### Exercise aim
Please copy exactly the lines from the one containing "The height and" to the end of the entries, both included, and nothing else. Omit every picture.

[Stored data entries]
Content starts
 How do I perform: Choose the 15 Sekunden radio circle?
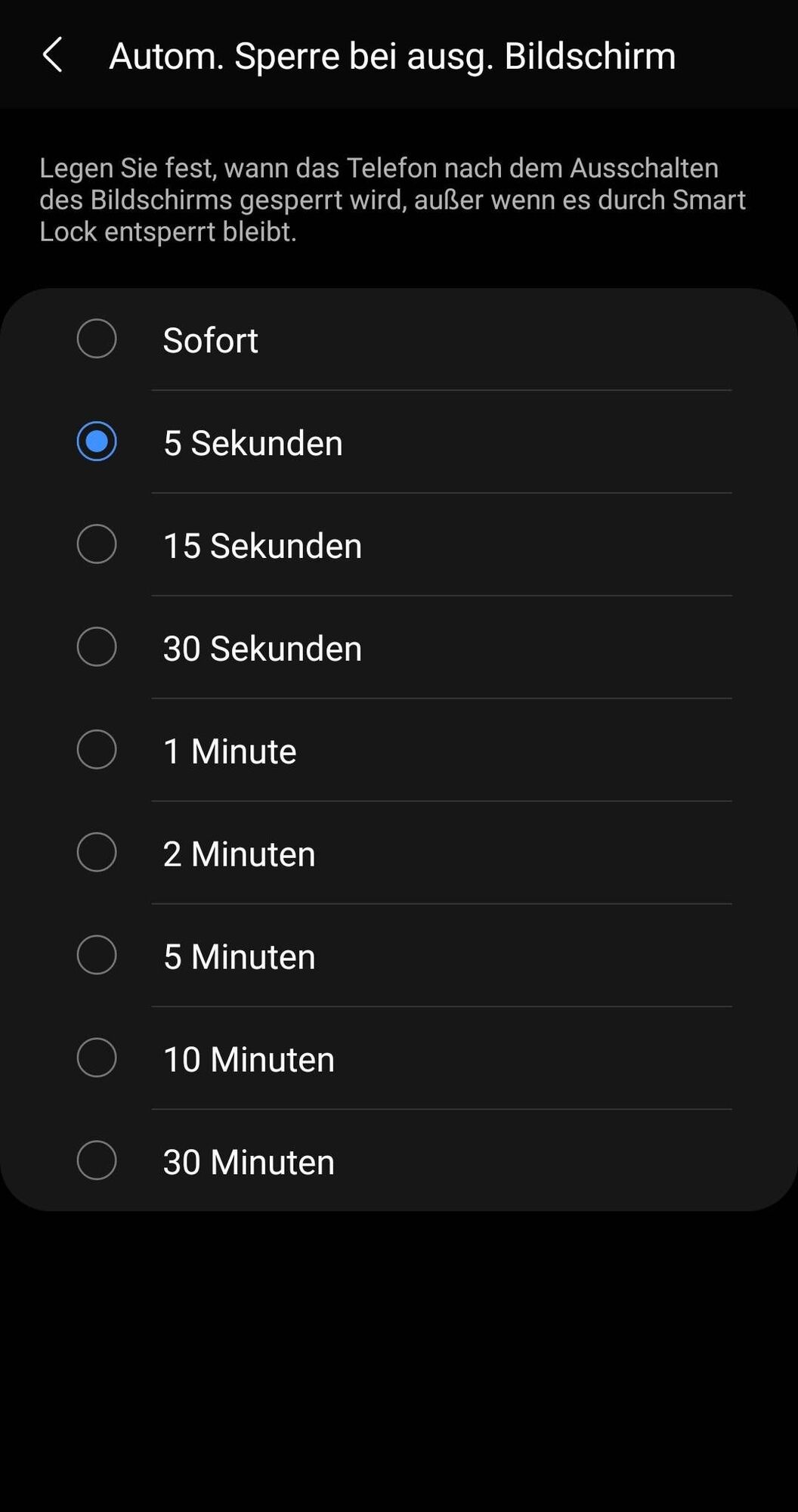coord(97,544)
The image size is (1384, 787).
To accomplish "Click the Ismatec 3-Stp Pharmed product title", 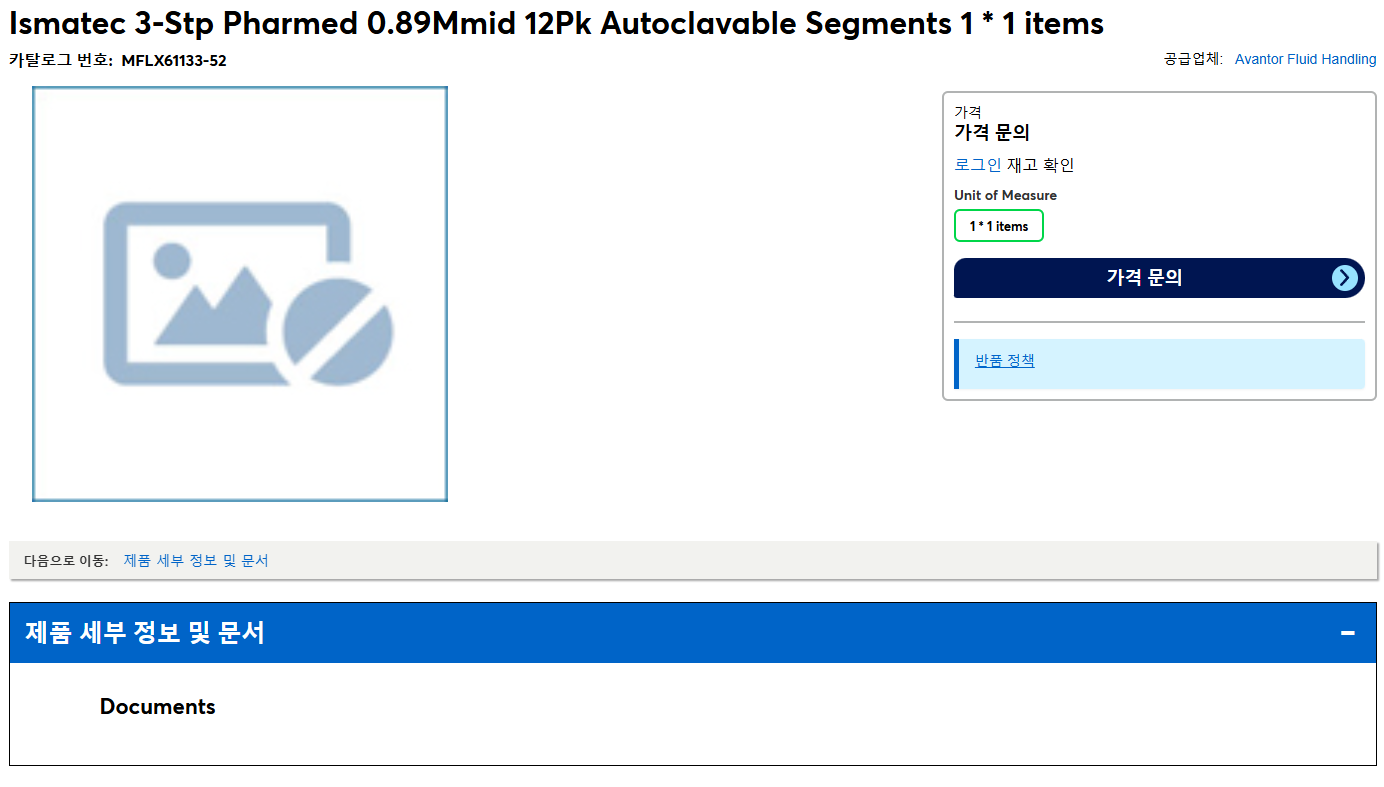I will point(556,23).
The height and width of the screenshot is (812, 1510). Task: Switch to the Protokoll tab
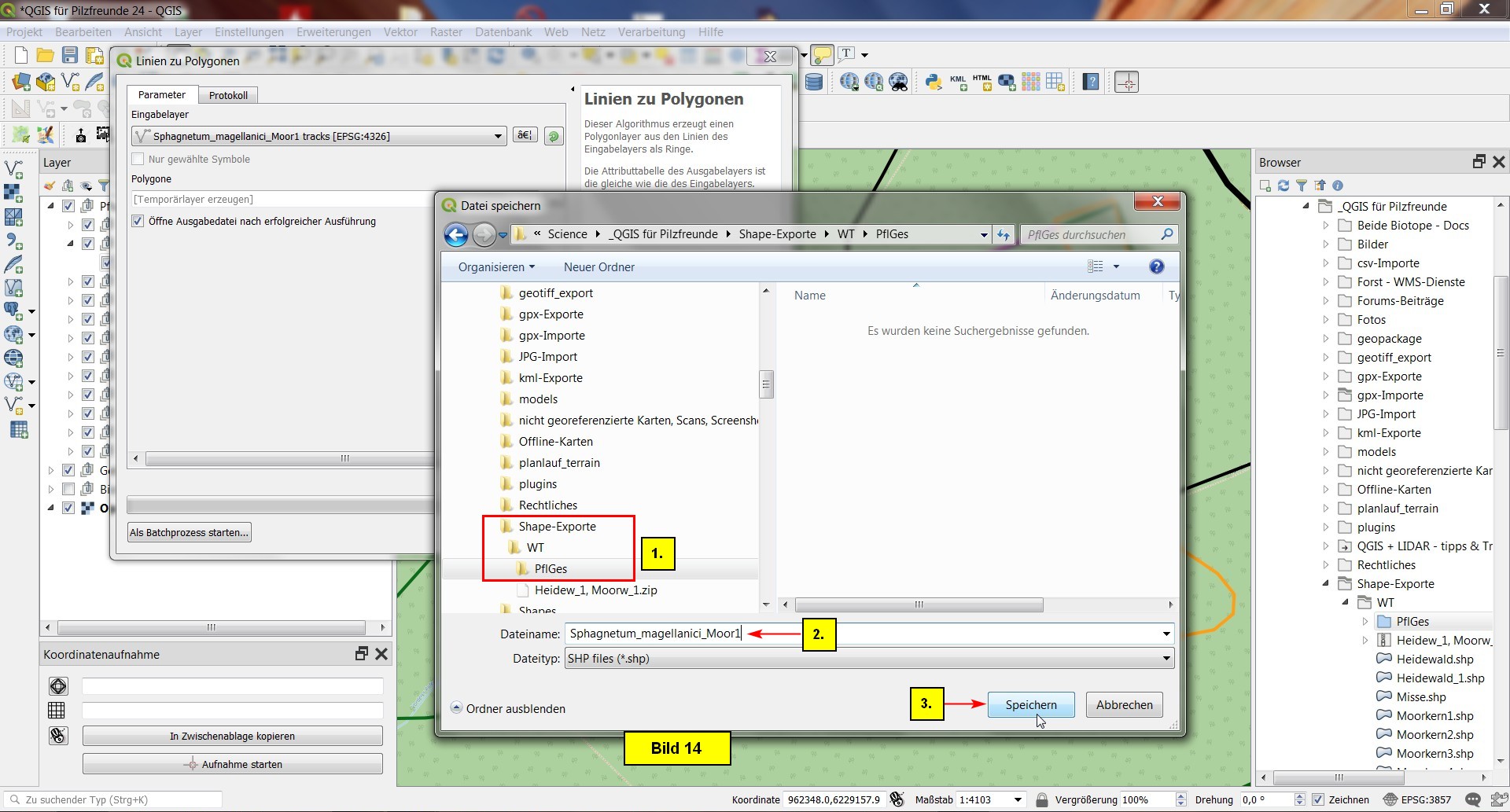[x=228, y=95]
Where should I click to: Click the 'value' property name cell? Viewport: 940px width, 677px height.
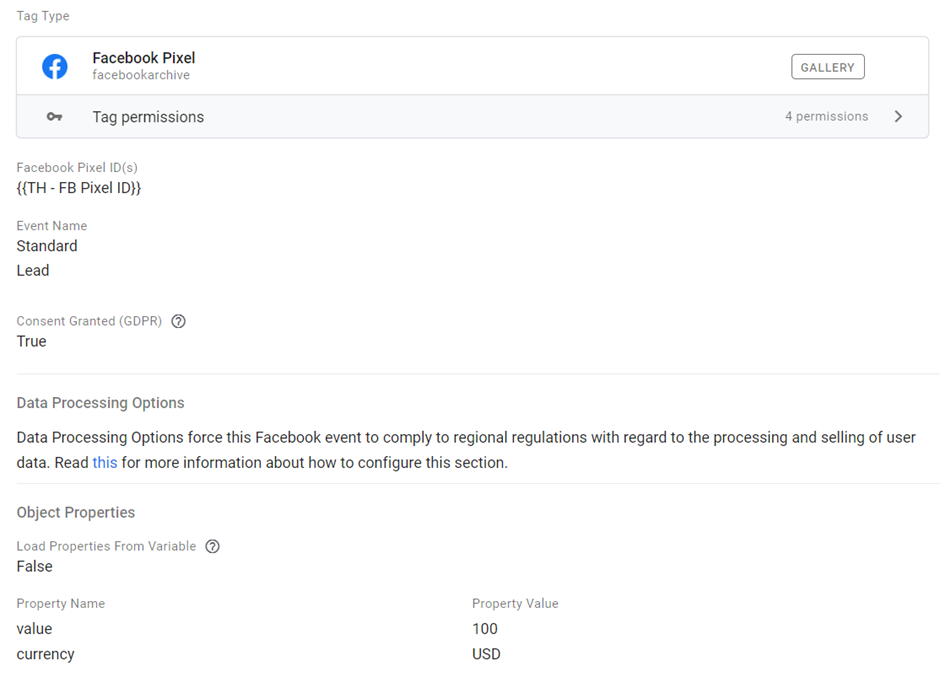(34, 629)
Content ends
### Written answer
The height and width of the screenshot is (812, 1510). Task: Switch to the Protokoll tab
[x=228, y=95]
Where should I click to: Click the 'value' property name cell? Viewport: 940px width, 677px height.
(34, 629)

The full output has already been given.